Segunda Guerra Carlista: Cabrera fugiu para a França e atuou como guerrilheiro na Catalunha em 1847. Em 1849, Isabel II ofereceu anistia aos presos carlistas. O General Cabrera fugiu novamente para a França, restando apenas algumas guerrilhas. Em 1860, houve um pronunciamento militar carlista, mas foi dissolvido.
Regência de Maria Cristina (1833-1840): Maria Cristina, como regente, tinha o direito de nomear o governo. Apoiada pelos liberais, criou um governo conservador-liberal. Cea Bermúdez foi primeiro-ministro, seguido por Martínez de la Rosa em 1834. Uma das primeiras medidas foi o Estatuto Real de 1834. Não reconhecia a soberania nacional e definia as Cortes bicamerais: o Estamento de Próceres (Senado) e o Estamento de Procuradores (Congresso), com sufrágio muito restritivo. Os liberais ficaram descontentes. Em 1835, houve agitação política e Mendizábal tornou-se primeiro-ministro, promovendo reformas financeiras e liberdades de imprensa e associação. Em 1836, após protestos e a Sargentada de La Granja, proclamou-se a Constituição de 1812. As Cortes decidiram criar uma nova Constituição.
A Constituição de 1837 é liberal progressista, semelhante à de Cádis, mas mais curta; estabelece a soberania nacional e a separação de poderes. Os conselhos municipais passaram a ser eleitos diretamente. Maria Cristina elegeu depois um governo moderado. Espartero, líder progressista, tornou-se popular. Em 1840, houve um embate entre Espartero e Maria Cristina, que acabou renunciando em 12 de outubro de 1840, exilando-se na França.
Regência de Espartero (1840-1843): As Cortes nomearam Espartero. Na economia, ele apoiou os latifundiários contra a burguesia industrial. Sua regência foi conturbada. Suprimiu um pronunciamento moderado liderado por generais como Diego de León. Em 1841, houve uma insurreição em Barcelona devido a medidas livre-cambistas que prejudicavam a indústria têxtil local. Espartero bombardeou Barcelona e perdeu apoio. No verão de 1843, uma insurreição popular e militar derrubou Espartero, que fugiu para Londres. As Cortes decidiram proclamar a maioridade de Isabel II, e Narváez foi nomeado chefe de governo.
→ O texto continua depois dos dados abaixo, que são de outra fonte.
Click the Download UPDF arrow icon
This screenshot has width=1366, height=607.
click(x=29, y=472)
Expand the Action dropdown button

Reinado de Isabel II: Década Moderada (1844-1854): Isabel nomeou González Bravo, que durou três meses, e depois Narváez, chefe dos liberais moderados. Foi o período mais estável. Os moderados representavam a elite e defendiam a soberania compartilhada entre o Rei e as Cortes, limitando direitos individuais. Os progressistas apoiavam as classes médias e o sufrágio universal masculino.
- Constituição de 1845: conservadora, reconhece a soberania compartilhada. O Senado era de nomeação real e vitalício. Reconhece a religião católica como oficial.
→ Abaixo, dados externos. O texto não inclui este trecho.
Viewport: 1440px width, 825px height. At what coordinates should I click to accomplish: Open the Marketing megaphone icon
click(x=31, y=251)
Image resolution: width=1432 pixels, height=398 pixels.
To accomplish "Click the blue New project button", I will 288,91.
- Em 1844, criou-se a Guarda Civil para segurança pública.
- Em 1851, assinou-se a Concordata com o Vaticano, reconhecendo o direito da Igreja à educação.
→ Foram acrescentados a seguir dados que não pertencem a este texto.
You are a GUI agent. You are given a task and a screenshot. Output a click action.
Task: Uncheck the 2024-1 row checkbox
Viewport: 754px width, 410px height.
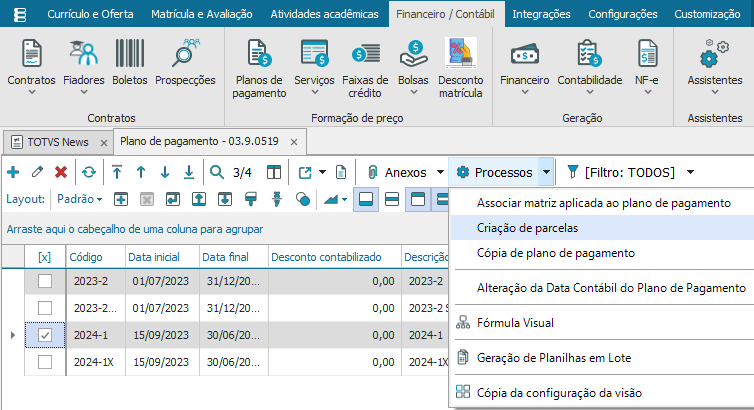(44, 335)
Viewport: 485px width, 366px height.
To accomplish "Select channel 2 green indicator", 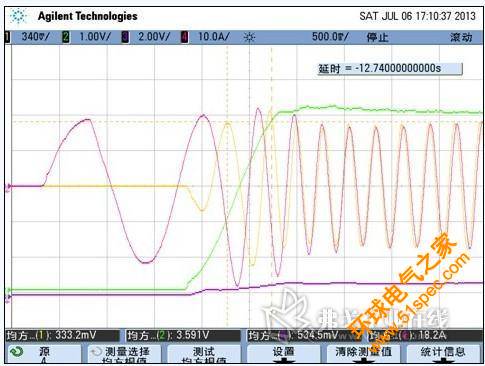I will pyautogui.click(x=66, y=37).
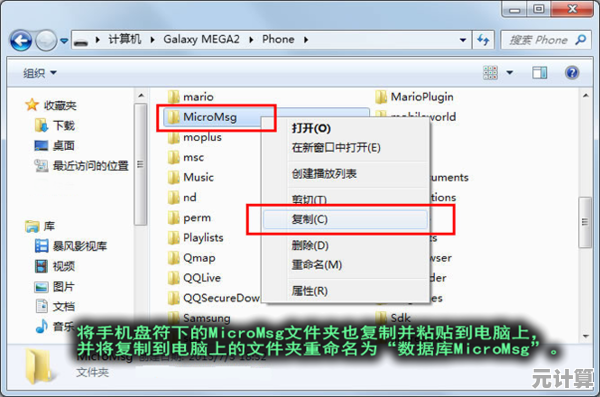The width and height of the screenshot is (600, 397).
Task: Click the change view icon
Action: (x=491, y=72)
Biênio Progressista (1854-1856): Isabel II nomeou Espartero como primeiro-ministro e O'Donnell como ministro da guerra. Surgiu a União Liberal. Criou-se a Constituição de 1856 (não promulgada) e leis como a Lei Geral das Ferrovias e a Desamortização de Madoz. Espartero renunciou em 1856.
Fim do Reinado de Isabel II (1863-1868): A crise econômica de 1863 coincidiu com a crise ferroviária e financeira. Entre 1863 e 1868, houve mais de 20 governos. Em 1865, ocorreram os eventos da Noite de São Daniel. Em 1866, o General Prim organizou um golpe fracassado. No Pacto de Ostende (Bélgica), líderes políticos concordaram em derrubar a rainha. Em setembro de 1868, a Revolução Gloriosa, organizada por Prim, Serrano e Topete, forçou o exílio de Isabel II para Paris.